_Task instructions:_ Please report every line in the items below that contains the word "computer", copying each such line in full.
START Records for the task
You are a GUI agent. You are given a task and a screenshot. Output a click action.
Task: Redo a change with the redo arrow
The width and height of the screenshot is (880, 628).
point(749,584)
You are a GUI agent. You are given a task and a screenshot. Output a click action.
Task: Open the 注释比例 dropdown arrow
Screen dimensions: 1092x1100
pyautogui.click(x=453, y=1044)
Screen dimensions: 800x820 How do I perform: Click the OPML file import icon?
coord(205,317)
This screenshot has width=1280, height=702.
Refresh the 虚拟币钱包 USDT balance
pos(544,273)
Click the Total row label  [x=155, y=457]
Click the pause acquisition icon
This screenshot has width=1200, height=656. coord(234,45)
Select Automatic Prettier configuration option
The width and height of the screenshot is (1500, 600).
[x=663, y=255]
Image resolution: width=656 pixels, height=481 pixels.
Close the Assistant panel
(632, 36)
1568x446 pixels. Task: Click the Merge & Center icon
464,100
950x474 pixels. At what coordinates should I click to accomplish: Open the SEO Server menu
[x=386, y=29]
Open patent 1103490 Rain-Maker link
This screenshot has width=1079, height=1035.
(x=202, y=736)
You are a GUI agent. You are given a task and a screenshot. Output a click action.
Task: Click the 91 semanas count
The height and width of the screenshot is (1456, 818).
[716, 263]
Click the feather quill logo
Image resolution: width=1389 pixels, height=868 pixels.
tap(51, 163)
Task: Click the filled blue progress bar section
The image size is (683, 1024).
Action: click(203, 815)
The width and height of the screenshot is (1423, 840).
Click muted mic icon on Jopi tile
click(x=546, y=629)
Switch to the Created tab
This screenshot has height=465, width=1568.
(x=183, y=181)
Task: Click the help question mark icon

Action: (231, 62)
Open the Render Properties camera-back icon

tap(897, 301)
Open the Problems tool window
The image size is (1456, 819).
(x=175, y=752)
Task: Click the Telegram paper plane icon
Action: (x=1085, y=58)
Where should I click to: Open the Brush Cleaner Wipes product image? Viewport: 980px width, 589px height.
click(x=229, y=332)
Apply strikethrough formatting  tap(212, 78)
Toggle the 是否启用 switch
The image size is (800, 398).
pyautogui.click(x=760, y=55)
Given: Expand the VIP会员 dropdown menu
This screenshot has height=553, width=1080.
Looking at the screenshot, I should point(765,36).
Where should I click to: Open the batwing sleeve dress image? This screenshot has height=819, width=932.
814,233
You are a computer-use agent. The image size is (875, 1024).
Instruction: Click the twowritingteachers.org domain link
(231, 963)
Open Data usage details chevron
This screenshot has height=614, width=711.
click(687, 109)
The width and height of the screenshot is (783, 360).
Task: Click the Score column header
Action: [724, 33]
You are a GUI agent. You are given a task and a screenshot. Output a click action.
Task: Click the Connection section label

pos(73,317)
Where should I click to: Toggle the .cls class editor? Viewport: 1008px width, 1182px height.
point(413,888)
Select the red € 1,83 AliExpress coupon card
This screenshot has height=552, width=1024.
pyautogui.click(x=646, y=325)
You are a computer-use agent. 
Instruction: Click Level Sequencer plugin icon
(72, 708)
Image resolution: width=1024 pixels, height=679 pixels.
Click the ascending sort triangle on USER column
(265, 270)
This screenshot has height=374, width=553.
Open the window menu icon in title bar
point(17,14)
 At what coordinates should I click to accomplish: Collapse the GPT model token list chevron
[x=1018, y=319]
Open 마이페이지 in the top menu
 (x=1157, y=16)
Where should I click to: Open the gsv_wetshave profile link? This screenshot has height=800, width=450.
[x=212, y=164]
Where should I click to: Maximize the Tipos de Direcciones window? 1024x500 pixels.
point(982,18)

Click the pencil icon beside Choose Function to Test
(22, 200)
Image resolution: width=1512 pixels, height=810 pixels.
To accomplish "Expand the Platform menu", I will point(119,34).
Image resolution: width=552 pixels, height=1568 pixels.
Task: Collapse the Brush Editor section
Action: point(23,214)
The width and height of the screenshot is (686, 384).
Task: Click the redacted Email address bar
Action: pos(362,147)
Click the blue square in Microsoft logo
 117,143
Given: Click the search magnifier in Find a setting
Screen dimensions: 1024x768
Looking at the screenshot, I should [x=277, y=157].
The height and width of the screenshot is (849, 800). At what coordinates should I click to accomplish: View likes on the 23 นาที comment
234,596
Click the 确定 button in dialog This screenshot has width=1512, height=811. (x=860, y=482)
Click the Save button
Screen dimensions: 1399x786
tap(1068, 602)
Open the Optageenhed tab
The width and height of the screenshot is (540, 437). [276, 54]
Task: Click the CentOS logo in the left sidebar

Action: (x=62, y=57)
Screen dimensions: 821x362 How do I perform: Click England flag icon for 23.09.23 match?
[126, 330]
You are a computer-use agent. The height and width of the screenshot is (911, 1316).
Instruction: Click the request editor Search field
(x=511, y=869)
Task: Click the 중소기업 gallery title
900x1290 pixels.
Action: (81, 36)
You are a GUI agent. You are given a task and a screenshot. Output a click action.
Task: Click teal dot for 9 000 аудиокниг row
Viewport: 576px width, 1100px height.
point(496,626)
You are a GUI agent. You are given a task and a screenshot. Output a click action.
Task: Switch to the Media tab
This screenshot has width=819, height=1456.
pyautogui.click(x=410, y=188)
END Records for the task
_Task solution:_
You are a computer-use agent. The image size is (875, 1024).
You are a computer-use agent. 
You are a computer-use agent. The height and width of the screenshot is (911, 1316).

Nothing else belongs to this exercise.